Now, Allen has charged him with blazing a path toward not only indie success, or even Oscar success (where he has a first-class assist from awards consultant Lisa Taback), but also creating the foundation of a successful mini-major — the likes of which haven’t been seen since Canadian distributor and producer Cinépix Film Properties slowly morphed into Lionsgate Films and its NYSE-traded Lions Gate Entertainment Corp.

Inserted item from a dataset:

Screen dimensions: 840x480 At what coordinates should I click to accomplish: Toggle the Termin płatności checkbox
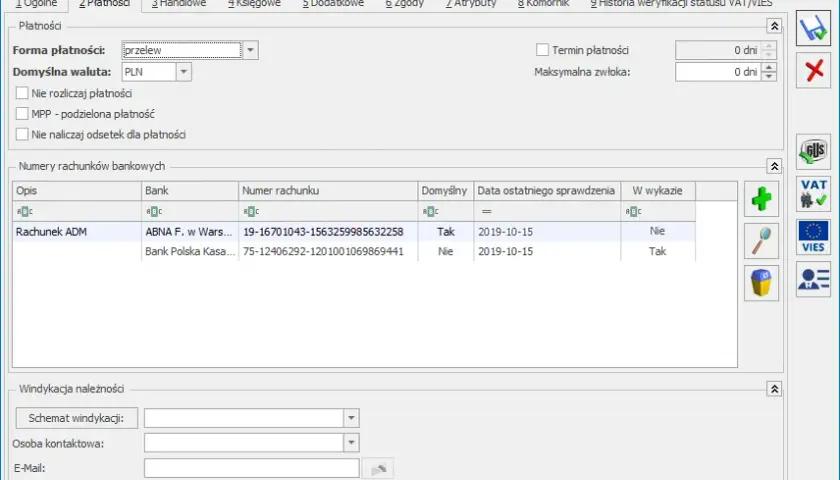(542, 50)
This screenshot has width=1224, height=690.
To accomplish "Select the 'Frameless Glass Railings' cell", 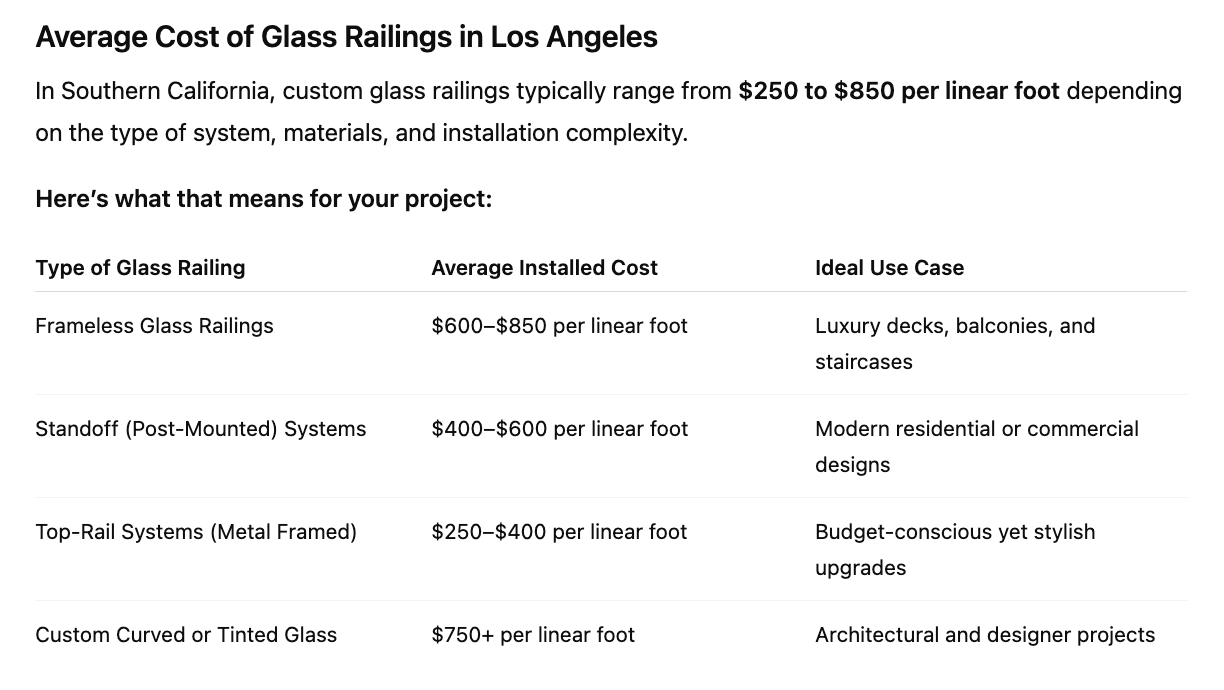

Allen’s high-profile spending strikes a marked contrast to other new players that emerged over the past few years. A24 made its name chasing chic, millennial-friendly films that tap into an underserved niche; Amazon dips into the deep pockets of the world’s biggest online retailer, infusing new life in the traditional specialty market. Allen’s strategy is more difficult to assess: “Our goal is to do 12 to 17 movies a year,” he told IndieWire in July. “I want our movies to be global, and I want them to be family, and I want them to be wide releases. So I’m not looking to do 500-, 800-, 1,000-screen releases. I’m more 2,000-4,000-screen releases. That’s what I want.”
No one expects overnight success; it took more than 20 years for CFP to move from “Sick: The Life and Death of Bob Flanagan, Supermasochist” to Lionsgate’s billion-dollar franchise “The Hunger Games.” Hopefully, Allen isn’t expecting a swift ascension, either. Buying three high-profile films in 30 days is certainly one way to ensure the industry knows his name as a serious player; to be taken seriously is a much longer, and slower, process. The film industry needs a Byron Allen, perhaps more than ever — but those who aren’t taking his money hope that he has the long-term patience and discipline necessary to become Walt Disney.